Excerpt provided:
● ● ● ●

There was a time in the not too distant past when Chinese animation talents on the international scene were few and far between. But this has changed thanks to the emergence of bold and pioneering animators. Exploring the country's cultural heritage and the complexities of modern life, these young animators are standing out, at home and abroad.
Lei Lei, is one of them. A graduate of Tsinghua University, Academy of Arts & Design, he drew world attention with his romantic short animation film, This Is Love, which won the 2010 Best Narrative Short at Ottawa International Animation Festival, becoming only the second Chinese animation film to bag the award, after Monkeys Fishing Up the Moon walked away with the honors in 1982.
Prizes at the Stuttgart Festival of Animated Film, Germany, and Melbourne International Animation Festival followed, enabling him to make the opening animation film, City Village City, for the Shenzhen Expo Hall of the Shanghai World Expo 2010. The wide acclaim this drew won him other opportunities such as cooperating with Nike.
"China has talented young animators. The problem is there may not be enough competitions or platforms where they can further develop their talents," Lei, 26, says. "Entering international competitions is one way of showing our capabilities. Then people at home take notice."
Lei has been invited to show his animation films at venues such as the Ullens Center for Contemporary Arts (UCCA), and also to give lectures on independent animation filmmaking.
With growing recognition, Lei has One Man's Animation Film Studio, from Ray Design Studio, which he set up in 2005.
"Ever since I started making animation films, I have done it on my own, right from the idea to the final production stage," Lei says. "It's an independent studio and the animation films are (a reflection of) my own voice.
"People invariably assume that animation is hard work and requires a team. But to me, animation is a kind of language I can use to express myself. It's free and easy. I want to tell this to more people," he says.
Lei, born in Nanchang, Jiangxi province, made his voice heard in 2007 with his graduation work, The Face, which won the Best Art Design Award at the First China (Beijing) International Student Animation Festival.
For the past few years, Lei has been working at a stable pace, finishing two to three independent animated works a year and screening them at international animation festivals.
He says the best of Chinese animations are still the Monkey King series and animations of the early 1980s. Today's films are good commercial products, but not good animation works, he says.
"Take a look at the Monkey King series. Every detail has been well produced, from the drawing to the music. Today's films are way behind. I want to take viewers back to the golden age of Chinese animation."

● ● ● ●

Data rows:
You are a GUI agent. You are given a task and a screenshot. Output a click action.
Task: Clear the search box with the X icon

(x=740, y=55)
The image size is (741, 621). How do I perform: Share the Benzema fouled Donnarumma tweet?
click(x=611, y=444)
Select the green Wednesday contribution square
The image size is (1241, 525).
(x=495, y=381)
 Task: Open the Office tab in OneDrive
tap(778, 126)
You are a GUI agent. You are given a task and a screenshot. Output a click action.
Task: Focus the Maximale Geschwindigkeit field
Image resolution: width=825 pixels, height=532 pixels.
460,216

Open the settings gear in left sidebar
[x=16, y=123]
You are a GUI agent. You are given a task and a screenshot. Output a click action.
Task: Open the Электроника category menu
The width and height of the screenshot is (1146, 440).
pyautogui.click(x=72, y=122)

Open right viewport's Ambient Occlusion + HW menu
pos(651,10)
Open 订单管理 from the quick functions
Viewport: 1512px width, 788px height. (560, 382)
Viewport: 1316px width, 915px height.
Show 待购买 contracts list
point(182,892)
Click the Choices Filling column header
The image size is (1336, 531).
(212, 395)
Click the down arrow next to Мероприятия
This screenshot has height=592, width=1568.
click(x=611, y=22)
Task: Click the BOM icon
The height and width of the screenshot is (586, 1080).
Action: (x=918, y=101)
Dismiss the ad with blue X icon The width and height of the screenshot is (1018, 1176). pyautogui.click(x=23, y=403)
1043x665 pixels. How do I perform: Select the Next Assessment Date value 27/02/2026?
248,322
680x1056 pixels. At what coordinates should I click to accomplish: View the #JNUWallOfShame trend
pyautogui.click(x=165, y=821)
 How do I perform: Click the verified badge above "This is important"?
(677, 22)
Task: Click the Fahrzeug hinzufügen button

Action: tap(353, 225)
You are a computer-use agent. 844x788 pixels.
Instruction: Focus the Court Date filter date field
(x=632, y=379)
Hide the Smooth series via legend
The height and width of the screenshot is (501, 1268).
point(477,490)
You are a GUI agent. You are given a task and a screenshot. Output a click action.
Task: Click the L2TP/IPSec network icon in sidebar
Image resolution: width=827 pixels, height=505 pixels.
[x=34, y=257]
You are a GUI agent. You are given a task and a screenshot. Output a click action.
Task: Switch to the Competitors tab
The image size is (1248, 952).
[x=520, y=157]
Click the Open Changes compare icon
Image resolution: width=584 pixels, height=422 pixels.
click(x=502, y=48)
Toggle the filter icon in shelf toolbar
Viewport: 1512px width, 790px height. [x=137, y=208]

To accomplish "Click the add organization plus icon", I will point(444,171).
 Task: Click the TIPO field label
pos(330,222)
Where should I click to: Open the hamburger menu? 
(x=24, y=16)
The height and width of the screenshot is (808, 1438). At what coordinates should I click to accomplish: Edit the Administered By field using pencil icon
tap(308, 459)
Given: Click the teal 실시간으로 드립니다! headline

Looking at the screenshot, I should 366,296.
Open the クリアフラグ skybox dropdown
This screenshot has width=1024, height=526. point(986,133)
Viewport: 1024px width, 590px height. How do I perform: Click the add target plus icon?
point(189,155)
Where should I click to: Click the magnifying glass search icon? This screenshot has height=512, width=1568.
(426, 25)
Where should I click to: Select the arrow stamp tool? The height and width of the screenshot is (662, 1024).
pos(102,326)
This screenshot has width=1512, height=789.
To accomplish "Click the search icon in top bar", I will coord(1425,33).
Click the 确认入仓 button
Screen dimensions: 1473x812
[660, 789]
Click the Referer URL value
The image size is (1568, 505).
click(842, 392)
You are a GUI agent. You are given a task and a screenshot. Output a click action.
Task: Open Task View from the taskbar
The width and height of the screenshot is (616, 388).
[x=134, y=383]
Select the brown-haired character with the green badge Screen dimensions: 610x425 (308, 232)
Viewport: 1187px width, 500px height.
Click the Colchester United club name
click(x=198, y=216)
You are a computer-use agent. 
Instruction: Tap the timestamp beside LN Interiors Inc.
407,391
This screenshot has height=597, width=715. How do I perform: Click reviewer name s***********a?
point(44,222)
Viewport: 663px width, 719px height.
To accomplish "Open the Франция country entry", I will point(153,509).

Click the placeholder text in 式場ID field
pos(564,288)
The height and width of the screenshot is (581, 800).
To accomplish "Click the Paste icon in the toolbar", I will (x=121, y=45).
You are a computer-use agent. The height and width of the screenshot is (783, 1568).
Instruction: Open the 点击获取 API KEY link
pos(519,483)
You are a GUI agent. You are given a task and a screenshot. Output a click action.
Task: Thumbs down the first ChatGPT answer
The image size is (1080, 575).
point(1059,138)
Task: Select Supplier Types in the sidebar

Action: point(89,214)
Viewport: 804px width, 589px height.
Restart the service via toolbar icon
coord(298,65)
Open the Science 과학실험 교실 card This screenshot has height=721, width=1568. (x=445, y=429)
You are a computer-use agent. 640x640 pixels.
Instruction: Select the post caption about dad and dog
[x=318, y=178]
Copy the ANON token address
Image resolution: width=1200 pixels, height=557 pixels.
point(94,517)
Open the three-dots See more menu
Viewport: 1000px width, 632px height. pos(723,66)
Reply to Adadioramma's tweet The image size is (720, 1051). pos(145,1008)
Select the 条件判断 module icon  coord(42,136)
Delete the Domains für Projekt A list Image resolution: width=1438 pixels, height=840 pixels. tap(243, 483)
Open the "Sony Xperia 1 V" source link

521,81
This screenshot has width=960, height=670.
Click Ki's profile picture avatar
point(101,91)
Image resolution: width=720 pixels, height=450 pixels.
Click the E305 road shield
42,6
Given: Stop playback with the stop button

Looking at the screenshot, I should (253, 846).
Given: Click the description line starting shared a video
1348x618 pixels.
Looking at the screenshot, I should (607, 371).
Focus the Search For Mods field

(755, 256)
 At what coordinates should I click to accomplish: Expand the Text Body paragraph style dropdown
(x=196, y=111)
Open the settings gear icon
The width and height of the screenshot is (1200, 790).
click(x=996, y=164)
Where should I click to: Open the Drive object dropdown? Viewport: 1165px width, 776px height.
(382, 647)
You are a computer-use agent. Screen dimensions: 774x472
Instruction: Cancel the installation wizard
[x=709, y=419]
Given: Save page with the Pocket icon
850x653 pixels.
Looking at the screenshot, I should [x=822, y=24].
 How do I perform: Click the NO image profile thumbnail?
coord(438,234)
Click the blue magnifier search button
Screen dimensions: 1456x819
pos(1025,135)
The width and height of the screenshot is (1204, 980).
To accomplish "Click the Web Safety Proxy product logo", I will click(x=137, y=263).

● ● ● ●

Challenges:
1. Name every festival that the Lei Lei article mentions by its full name.
2. Quote the Lei Lei article word for word, starting at the words "Lei, born in" and stopping after "international animation festivals.".
The records are unrelated to the Lei Lei article and stand apart from it.

Results by task:
1.
- Ottawa International Animation Festival
- Stuttgart Festival of Animated Film
- Melbourne International Animation Festival
- First China (Beijing) International Student Animation Festival

2.
Lei, born in Nanchang, Jiangxi province, made his voice heard in 2007 with his graduation work, The Face, which won the Best Art Design Award at the First China (Beijing) International Student Animation Festival.
For the past few years, Lei has been working at a stable pace, finishing two to three independent animated works a year and screening them at international animation festivals.